Договорить ей не удалось: она уже спала с «таким тяжелым умиленьем», что Валя Васин только посвистывал, поглядывая на этот роскошный сон, а Бодунов на каждом особо трясучем ухабе, поднимая брови, спрашивал: «Неужели не проснулась? Ну и дивчина! Вомбат!»[4]

Около самого полустанка с неожиданным названием «Фандерфлит» путь пересекла железная дорога. Шлагбаум закрыт: подождите, пока пройдет поезд! Поезд был утренним пассажирским, шел из Пскова и останавливался у каждого столба; среди местных жителей он носил небрежное имя «Скобарь». Фандерфлитцы, ильжовцы, жители Серебрянки, смердовские малинники обычно доезжали на нем до Луги.

Валя, воспользовавшись случаем, слетал — рукой подать! — на глухое озерко: нет ли там «замора», не плавают ли пузом вверх «вот этакие окуни»? Озерко не оправдало надежд: замора не было; «вот этакие окуни» благоденствовали на глубинах.

В фандерфлитовских аллеях грязь оказалась по ступицу. Слезли, пошли пешком. Валя правил Микулишной тоже издали, идя по бортику дороги. На дрогах, посапывая и пошевеливая губами, одна только Марфа продолжала «наслаждаться дуновеньем»: Ася подложила ей свой жакетик под буйную голову.

Сошли, а садиться уже не захотелось. Телега понемногу уползала вперед; солнце просто невероятно что делало с миром. Они неторопливо брели, облитые его лучами, овеваемые добродушным вешним ветром, и теплым и еще свежеватым, постепенно растворяясь в весне, в ее глубоком дыханье, в нежных и острых земных запахах... Да, — в молодости, в собственной молодости прежде всего! «Эх, до чего ж хорошо жить, Анна Павловна!» Расчувствовавшись так, Леша Бодунов, однако, вспомнил: как же? работать-то вместе; надо же всё знать! Что за лагерь, почему он какой-то странный, — не то пионерский, не то оздоровительный?

Пришлось всё рассказывать с самого начала...

Допустим, вам нужно рассказать про такую, сравнительно небольшую и простую вещь, как пионерский лагерь. Казалось бы, чего легче припомнить о нем решительно всё, а тем более главное.

А попробуйте копнитесь, и, если вы любите ваш лагерь, окажется, что дело это ничуть не более легкое, чем написать биографию знаменитого человека или даже историю страны среднего размера.

Лагерь, лагерь! Двести ли живет в нем человек, как в «Светлом», или несколько тысяч, как у кировцев, на Сиверской, — каждый из них на свой манер; у каждого — свое лицо, свое прошлое, свои особенности и нравы.
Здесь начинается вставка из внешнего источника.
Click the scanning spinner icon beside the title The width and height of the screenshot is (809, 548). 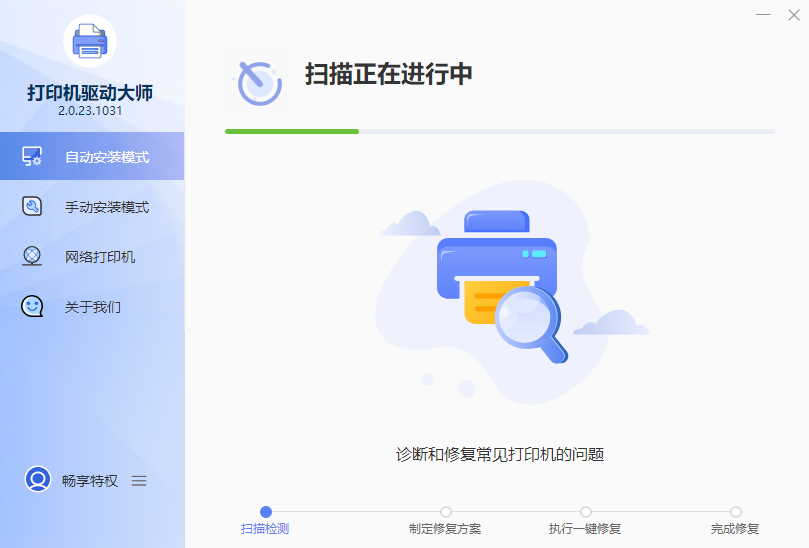coord(259,82)
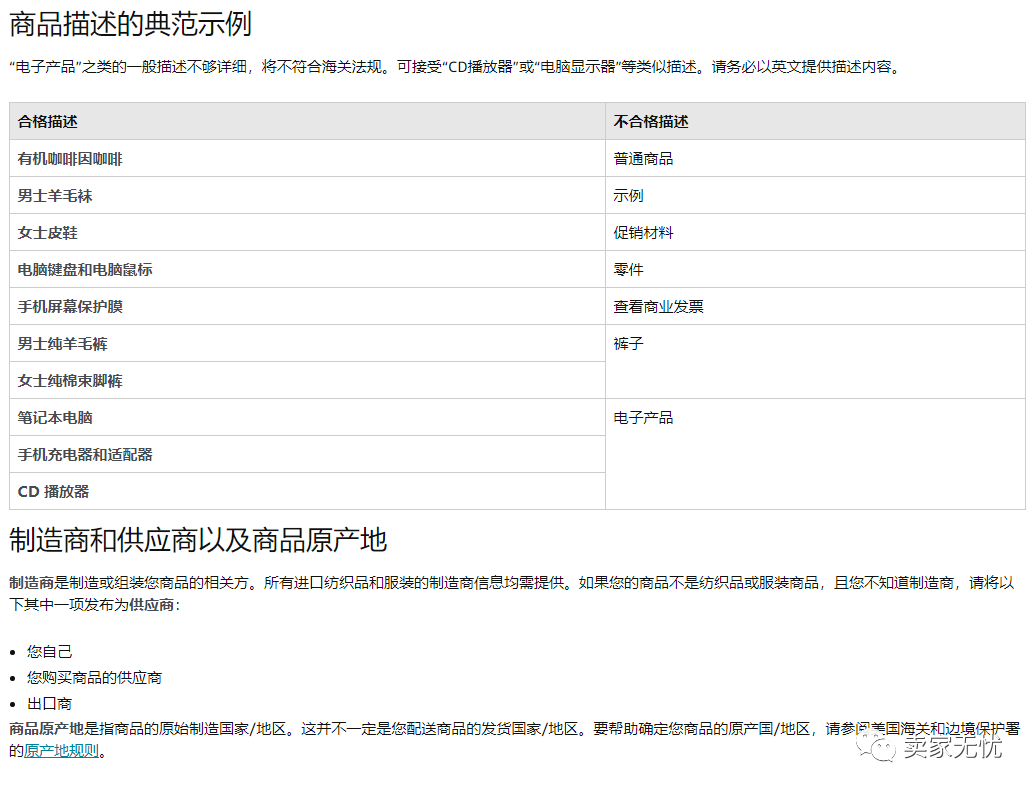Click the 男士羊毛袜 table cell
The image size is (1036, 792).
pyautogui.click(x=55, y=195)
Понятно, откуда взялось то общее, которое есть у всех наших лагерей; а вот как разберешься в этих различиях?

О моиповском лагере в «Светлом» нельзя, например, было говорить, не объяснив предварительно, что такое городок № 7 того же МОИПа, что такое Каменноостровская морская пионерская база (она же станция) при нем. Невозможно о нем ничего рассказывать также, не касаясь Петра Саввича Морозова, Марии Митюрниковой, дяди Васи Кокушкина, а главное — брига, потому что, может быть, именно бриг сделал «Светлое» таким особенно светлым.

Городок № 7 был построен в конце двадцатых годов для тех, кто работал в те дни на известном Морском опытово-испытательном поле; «поле» было расположено далеко за городом, и оно-то как раз и именовалось МОИП.

В городке № 7 было 400 квартир; правда, заселили их, когда он был закончен постройкой, вовсе не одними моиповцами, а самыми разными людьми: ударниками с заводов Петроградской стороны, инженерами различных учреждений, имеющих отношение к флоту, — многими. Тем не менее строители в свое время подсчитали: по предварительным данным, в этих квартирах дети должны будут со временем кишеть кишмя. Если только по двое в каждой, так и то получается восемьсот.

Сначала замыслили поэтому соорудить при самом городке даже отдельную школу, только для городковцев. Потом это оставили. Но городковские ребята и так почти заполонили ближнюю номерную школу, сороковую «А» на Кленовой аллее; там директором, а позднее завучем, как раз и была М. М. Митюрникова.

Замыслы у тех, кто проектировал жилмассив МОИПа на Каменном, были вообще мировые. Предполагалось иметь при нем собственный клуб, библиотеку, чертежный зал для инженерно-технических работников, механическую лабораторию для них же и еще невесть что.

Жизнь умерила эти широкие планы. Клуб превратился постепенно в красный уголок (правда, очень уютный); лаборатория вообще захудала и как-то незаметно обернулась обычной слесарной мастерской; там теперь работали только водопроводчики да собственники велосипедов, обтачивая конуса; невозбранно распоряжался зато там Кимка Соломин: он даже ключи отвоевал у коменданта и держал у себя.

Но один из проектов, к удивлению многих, неожиданно облекся плотью и кровью: неподалеку от городка, на набережной Большой Невки, была заложена и построена «Пионерская морская станция». И станция эта процвела неслыханно.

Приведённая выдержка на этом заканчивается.